__Problem details__. Transcribe the part of the 50k race account that begins at the words "During my training" and ends after the words "and less stressful.".

Two years ago I ran my first 5k, following that with my first half marathon a year later. As I entered this year I decided I wanted to go big to end my second full year of running. Thus my biggest goal for this year involved pushing my limits by running my first race with a distance greater than a half marathon, 13.1 miles. I decided to really challenge myself and set my sights on running a 50k ultra marathon by the end of the year, the Tortoise and The Hare 50k.
During my training I decided to try a very difficult, technical trail marathon, The Mystery Mountain Marathon, a month before the 50k race (details here). I used this race a testing ground for my 50k. On race day it was wet and slippery and I was too slow, managing to only get the first eleven miles completed fifteen minutes after the cutoff. While I did not get to complete the entire course and I still had not ran a race greater than a half marathon, I took away many lessons that I could use, making my first 50k race experience more enjoyable and less stressful.
The Tortoise and the Hare 50k race format involved having all runners calculating how long it would take them to run the course with a 3P.M. finish time. This then would effect the runners start time and allow all runners to finish around the same time, thus enjoying the end of race experience. While this race had a 9 hour preferred finish time, there were no hard set cutoff times. When asked one of the race directors told me they wanted everyone to finish but they would prefer it if all runners were finished before dark. As I knew I would be slow, probably requiring longer than nine hours, I chose the earliest start time possible, 6A.M.
On the morning of the race I woke up at 4 and got dressed. I went to make myself some coffee and realized the hotel did not provide a coffee pot. I had to have my coffee so I went downstairs to either get a pot or grab a cup from the breakfast area. The Comfort Inn hotel I chose to stay at did not start serving breakfast til six in the morning and I was uncertain if they would have coffee at four in the morning. To my surprise the staff was up and they were preparing the full breakfast bar for those of us running early. This changed my plans a bit as I was focused on eating an oatmeal bar or two and then getting to the start of the race early. I decided to have a full breakfast of sausages, biscuits and gravy and yogurt instead of my breakfast bars. This decision caused me to get to the starting line with less than ten minutes before the earliest start of the race, but the full breakfast was well worth the rush and cost me little as everything I would need for the race was prepared ahead of time.

__Given records__.
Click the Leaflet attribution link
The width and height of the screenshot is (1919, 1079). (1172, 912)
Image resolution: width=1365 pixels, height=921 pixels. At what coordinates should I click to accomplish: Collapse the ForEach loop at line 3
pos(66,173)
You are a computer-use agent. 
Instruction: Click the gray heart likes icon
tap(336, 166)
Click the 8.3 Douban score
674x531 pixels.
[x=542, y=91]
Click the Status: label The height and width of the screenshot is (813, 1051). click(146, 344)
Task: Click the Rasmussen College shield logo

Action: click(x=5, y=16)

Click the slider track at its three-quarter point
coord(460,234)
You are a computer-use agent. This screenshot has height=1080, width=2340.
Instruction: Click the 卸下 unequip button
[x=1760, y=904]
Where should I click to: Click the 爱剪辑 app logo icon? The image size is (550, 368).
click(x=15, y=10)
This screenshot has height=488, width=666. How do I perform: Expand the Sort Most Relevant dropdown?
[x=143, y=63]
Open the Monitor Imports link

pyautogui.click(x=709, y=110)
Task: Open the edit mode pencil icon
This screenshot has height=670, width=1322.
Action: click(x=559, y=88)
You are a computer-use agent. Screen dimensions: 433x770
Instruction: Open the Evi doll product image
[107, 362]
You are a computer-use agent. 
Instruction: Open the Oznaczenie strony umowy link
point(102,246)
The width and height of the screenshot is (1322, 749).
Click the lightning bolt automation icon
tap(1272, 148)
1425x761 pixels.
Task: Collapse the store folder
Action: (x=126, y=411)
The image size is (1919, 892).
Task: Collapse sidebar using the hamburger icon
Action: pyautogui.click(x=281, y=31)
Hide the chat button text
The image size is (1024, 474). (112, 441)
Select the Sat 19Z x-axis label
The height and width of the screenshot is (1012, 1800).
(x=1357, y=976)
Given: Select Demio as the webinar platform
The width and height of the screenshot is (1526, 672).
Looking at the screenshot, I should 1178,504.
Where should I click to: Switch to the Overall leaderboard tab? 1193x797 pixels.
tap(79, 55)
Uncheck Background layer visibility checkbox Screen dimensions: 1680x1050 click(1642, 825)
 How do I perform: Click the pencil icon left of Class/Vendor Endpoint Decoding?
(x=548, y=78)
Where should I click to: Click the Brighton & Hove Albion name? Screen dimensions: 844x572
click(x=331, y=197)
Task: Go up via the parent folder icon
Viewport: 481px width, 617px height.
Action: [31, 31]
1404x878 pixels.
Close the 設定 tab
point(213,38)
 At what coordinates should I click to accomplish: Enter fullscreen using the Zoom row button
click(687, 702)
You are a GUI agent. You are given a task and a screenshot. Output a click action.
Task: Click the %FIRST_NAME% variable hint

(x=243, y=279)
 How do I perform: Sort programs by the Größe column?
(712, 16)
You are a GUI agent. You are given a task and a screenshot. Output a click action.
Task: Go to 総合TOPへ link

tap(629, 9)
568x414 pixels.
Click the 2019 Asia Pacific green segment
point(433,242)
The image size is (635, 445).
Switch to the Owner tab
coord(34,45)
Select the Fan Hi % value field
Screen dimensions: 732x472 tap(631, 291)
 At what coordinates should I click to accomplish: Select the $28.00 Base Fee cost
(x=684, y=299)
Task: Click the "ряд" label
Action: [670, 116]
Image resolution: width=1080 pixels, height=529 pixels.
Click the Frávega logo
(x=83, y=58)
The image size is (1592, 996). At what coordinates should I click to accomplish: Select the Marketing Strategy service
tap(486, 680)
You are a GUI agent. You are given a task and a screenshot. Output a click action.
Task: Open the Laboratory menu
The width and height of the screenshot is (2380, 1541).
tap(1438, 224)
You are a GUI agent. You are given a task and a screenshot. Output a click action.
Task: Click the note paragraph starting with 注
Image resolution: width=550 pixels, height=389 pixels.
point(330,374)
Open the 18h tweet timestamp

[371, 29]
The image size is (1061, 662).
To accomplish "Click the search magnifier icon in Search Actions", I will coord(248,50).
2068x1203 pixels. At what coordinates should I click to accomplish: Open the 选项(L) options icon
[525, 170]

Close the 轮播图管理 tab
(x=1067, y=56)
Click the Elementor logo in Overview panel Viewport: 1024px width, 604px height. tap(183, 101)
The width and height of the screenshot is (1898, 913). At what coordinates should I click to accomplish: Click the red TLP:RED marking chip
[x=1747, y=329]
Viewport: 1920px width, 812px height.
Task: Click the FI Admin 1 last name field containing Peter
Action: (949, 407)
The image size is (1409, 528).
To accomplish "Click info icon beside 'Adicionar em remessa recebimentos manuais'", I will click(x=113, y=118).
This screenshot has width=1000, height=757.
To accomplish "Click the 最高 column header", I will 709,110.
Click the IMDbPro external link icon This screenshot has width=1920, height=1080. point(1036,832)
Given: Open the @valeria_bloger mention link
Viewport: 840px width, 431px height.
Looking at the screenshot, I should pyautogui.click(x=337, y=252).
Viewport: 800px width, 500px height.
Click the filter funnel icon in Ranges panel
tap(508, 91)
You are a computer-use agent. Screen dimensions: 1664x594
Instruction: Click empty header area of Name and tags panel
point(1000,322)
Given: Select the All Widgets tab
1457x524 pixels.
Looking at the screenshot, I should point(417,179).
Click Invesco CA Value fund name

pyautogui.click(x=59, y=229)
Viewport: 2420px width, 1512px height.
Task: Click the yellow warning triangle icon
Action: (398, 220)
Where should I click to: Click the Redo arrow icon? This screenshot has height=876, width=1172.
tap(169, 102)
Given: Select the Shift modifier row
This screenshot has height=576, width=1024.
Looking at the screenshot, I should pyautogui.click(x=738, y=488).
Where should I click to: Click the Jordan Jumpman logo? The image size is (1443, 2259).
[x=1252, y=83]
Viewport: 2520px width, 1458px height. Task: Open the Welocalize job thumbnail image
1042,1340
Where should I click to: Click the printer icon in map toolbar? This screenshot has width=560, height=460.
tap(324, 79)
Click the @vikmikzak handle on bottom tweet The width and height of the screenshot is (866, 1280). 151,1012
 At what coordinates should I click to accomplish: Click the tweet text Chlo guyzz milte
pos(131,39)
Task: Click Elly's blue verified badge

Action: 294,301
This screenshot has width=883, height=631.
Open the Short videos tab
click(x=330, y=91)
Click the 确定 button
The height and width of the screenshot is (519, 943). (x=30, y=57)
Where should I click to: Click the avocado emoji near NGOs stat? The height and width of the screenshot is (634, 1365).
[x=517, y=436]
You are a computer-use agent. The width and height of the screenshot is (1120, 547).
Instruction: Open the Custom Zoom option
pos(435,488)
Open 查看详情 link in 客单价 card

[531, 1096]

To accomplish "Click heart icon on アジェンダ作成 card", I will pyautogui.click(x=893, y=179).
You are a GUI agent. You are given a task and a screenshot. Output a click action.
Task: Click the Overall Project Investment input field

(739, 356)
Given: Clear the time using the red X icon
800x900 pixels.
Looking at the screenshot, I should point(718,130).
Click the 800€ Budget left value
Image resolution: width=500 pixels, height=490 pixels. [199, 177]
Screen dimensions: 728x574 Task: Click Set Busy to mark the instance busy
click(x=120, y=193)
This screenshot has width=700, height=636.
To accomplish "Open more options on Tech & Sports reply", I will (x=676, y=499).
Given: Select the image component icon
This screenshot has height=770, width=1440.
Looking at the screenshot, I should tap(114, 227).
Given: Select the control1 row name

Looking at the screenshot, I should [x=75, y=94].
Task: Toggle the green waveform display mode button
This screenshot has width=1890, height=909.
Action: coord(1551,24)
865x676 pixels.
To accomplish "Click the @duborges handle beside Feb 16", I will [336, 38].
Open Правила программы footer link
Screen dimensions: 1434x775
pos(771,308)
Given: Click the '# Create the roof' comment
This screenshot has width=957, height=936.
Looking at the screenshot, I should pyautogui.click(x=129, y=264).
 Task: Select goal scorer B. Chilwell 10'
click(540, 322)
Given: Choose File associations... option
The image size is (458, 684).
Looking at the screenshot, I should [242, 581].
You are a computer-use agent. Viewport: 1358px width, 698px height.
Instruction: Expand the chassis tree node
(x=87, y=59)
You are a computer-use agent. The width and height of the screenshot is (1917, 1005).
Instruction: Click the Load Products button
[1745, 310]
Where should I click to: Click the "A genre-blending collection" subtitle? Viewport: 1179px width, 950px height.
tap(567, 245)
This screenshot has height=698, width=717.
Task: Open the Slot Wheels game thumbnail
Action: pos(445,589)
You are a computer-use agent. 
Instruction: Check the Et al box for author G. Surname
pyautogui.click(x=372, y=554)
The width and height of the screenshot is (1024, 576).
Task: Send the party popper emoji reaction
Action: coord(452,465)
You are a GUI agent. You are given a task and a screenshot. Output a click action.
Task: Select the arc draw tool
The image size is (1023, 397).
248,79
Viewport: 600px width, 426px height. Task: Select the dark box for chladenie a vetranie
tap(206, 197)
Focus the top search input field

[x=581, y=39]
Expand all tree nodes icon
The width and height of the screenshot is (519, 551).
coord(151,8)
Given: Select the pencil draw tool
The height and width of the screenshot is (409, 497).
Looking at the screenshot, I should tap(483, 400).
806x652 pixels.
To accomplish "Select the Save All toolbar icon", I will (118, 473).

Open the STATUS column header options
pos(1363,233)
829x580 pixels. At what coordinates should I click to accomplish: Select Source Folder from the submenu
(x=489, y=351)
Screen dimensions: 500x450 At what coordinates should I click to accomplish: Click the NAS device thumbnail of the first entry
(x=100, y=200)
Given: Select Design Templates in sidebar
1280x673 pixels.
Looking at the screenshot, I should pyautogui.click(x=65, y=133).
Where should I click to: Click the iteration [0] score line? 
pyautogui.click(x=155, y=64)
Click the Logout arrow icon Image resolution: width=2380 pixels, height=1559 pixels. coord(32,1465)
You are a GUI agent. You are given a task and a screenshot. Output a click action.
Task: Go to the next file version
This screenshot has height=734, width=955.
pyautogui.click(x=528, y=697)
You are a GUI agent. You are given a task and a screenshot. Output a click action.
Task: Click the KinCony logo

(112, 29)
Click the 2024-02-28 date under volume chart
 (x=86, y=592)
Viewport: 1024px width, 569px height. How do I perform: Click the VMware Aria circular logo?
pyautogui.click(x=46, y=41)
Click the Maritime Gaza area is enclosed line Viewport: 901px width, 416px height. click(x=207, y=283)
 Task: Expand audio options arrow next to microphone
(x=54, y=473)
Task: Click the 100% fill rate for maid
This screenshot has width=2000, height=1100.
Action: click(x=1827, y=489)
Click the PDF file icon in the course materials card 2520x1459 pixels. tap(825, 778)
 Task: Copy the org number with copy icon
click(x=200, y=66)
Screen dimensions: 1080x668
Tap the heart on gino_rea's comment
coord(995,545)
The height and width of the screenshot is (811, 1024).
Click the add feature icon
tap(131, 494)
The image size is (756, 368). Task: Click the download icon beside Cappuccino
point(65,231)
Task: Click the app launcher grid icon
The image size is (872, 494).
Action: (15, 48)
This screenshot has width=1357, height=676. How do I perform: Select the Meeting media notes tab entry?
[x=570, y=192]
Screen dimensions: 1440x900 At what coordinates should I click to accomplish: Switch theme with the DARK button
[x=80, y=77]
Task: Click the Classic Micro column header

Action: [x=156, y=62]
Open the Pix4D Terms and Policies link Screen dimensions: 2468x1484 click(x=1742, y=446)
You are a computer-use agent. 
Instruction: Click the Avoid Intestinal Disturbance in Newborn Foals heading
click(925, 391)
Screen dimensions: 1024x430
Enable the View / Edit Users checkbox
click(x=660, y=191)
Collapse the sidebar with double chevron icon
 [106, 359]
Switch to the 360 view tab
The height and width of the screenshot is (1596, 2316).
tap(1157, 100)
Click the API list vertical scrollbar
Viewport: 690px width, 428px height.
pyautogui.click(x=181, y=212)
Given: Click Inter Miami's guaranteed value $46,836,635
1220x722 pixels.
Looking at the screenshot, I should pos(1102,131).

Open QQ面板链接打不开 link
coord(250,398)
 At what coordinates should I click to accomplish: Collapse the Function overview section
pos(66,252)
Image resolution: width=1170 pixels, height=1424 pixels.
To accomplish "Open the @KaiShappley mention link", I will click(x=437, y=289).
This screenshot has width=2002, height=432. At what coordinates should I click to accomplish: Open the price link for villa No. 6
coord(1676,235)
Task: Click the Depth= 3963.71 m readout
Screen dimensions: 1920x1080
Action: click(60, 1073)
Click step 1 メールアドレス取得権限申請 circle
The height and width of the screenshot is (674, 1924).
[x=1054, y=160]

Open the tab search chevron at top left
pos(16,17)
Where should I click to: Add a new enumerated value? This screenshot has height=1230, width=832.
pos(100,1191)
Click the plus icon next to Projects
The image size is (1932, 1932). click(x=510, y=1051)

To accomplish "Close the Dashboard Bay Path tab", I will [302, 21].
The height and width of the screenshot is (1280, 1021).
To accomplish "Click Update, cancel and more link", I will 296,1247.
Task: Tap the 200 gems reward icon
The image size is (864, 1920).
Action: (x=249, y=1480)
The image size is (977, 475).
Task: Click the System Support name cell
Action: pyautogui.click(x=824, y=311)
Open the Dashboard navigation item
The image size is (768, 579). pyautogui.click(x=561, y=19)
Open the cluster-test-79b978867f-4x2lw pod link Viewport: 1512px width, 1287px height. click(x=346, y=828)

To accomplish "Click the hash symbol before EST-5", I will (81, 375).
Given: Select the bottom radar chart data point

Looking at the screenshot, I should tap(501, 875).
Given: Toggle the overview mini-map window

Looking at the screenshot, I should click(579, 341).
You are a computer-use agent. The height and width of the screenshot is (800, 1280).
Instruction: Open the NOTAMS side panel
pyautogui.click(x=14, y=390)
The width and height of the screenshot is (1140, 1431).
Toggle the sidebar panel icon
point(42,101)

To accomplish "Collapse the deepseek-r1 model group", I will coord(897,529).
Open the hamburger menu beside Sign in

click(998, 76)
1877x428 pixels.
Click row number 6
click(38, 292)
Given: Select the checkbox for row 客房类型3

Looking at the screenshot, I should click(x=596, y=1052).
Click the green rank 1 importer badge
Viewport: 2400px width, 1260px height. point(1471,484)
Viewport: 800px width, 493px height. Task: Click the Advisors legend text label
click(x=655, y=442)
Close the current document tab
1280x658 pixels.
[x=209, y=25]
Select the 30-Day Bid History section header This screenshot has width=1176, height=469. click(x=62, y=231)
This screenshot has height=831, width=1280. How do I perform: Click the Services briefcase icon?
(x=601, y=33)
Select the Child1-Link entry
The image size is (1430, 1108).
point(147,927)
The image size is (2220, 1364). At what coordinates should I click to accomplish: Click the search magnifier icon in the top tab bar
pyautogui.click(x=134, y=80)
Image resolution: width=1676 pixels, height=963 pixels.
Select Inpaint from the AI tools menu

__Full response__.
During my training I decided to try a very difficult, technical trail marathon, The Mystery Mountain Marathon, a month before the 50k race (details here). I used this race a testing ground for my 50k. On race day it was wet and slippery and I was too slow, managing to only get the first eleven miles completed fifteen minutes after the cutoff. While I did not get to complete the entire course and I still had not ran a race greater than a half marathon, I took away many lessons that I could use, making my first 50k race experience more enjoyable and less stressful.